CO-CHAIR of "Hiphop Justice": Hiphop Literacies Conference 2017 (John Jay College) |
Click here or image above for the conference website that I designed |
The second Post-Reconstruction, achieved most significantly by the campaigns of Ronald Reagan and Margaret Thatcher, arguably witnessed the birth of Hiphop. Hiphop, however, was always more than a mere reaction to or resistance against the global oppressions of Reagonomics and Thatcherism when these regimes unleashed the IMF, World Bank, global warming, and a host of calculated attacks on Brown and Black peoples worldwide. Hiphop was a radical (re)vision and (re)valuing of life and cultural survivance. This year’s Hiphop literacies conference urges us to see the writing on the wall: we are now entering the Third Post-Reconstruction. Let’s take Papoose’s argument seriously when he lays down his freestyle with Remy Ma at Funk Flex’s Freestyle #027: “just yesterday, we was Obama-ed up, now we all stuck with Ronald McDonald Trump.”
This year’s Hiphop literacies conference therefore compels us to ask: what is Hiphop’s ongoing (re)vision and (re)valuing of Black life and culture in the Third Post-Reconstruction? How do Brown and Black peoples who are threatened by Trump’s walls get ready to respond to and resist through Hiphop culture? How does Hiphop stand with Standing Rock and stand against colonization set in motion centuries ago? What are the heteropatriarchal scripts that Hiphoppas will now rewrite? How will we sustain, maintain, and thrive as a legacy of our cultural survivance?
The purpose of the Hiphop Literacies conference is to bring together scholars, educators, activists, students, artists, and community members to dialogue on pressing social problems. This year our working conference theme is Hiphop Justice (Hiphop in the 3rd Reconstruction). Participants of the Hiphop Literacies Conference join a community of those concerned with African American/Black, Brown and urban literacies who are interested in challenging the sociopolitical arrangement of the relations between institutions, languages, identities, and power through engagement with local narratives of inequality and lived experience in order to critique a global system of oppression. Literacies scholars who foreground the lives of Hiphop generation youth see Hiphop as providing a framework to ground work in classrooms and communities in democratic ideals.
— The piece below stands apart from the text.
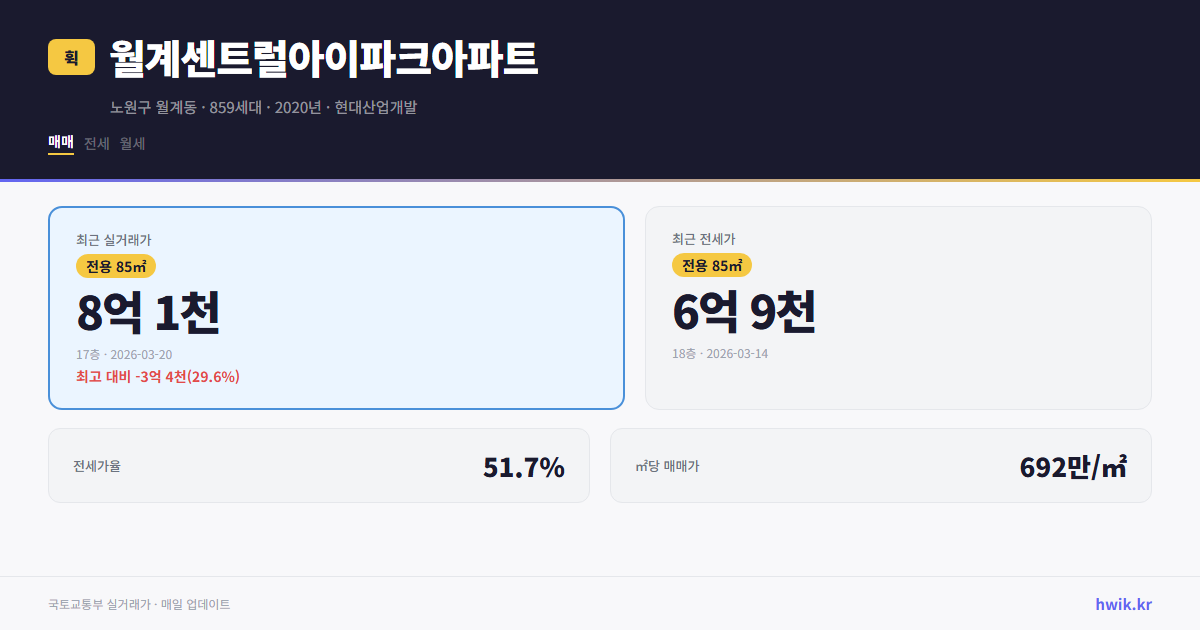Select the 전용 85㎡ badge on the sale card

pyautogui.click(x=112, y=266)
The 2017 Hiphop Literacies Conference is organized by Drs. Crystal Endsley, Elaine Richardson, and Carmen Kynard. The conference will be hosted by John Jay College of Criminal Justice of the City University of New York. We want to keep the momentum rolling forward from previous conference themes where we have examined the intersections of Hiphop, critical education/literacies, the current BlackLivesMatter movement, activism-artistry, social stratification, globalization, popular culture and technology.
The Program Zine |
This is the first zine that I ever created. From that point forward, I have made every alphabetic syllabus for every class that I have taught also in the format of a zine.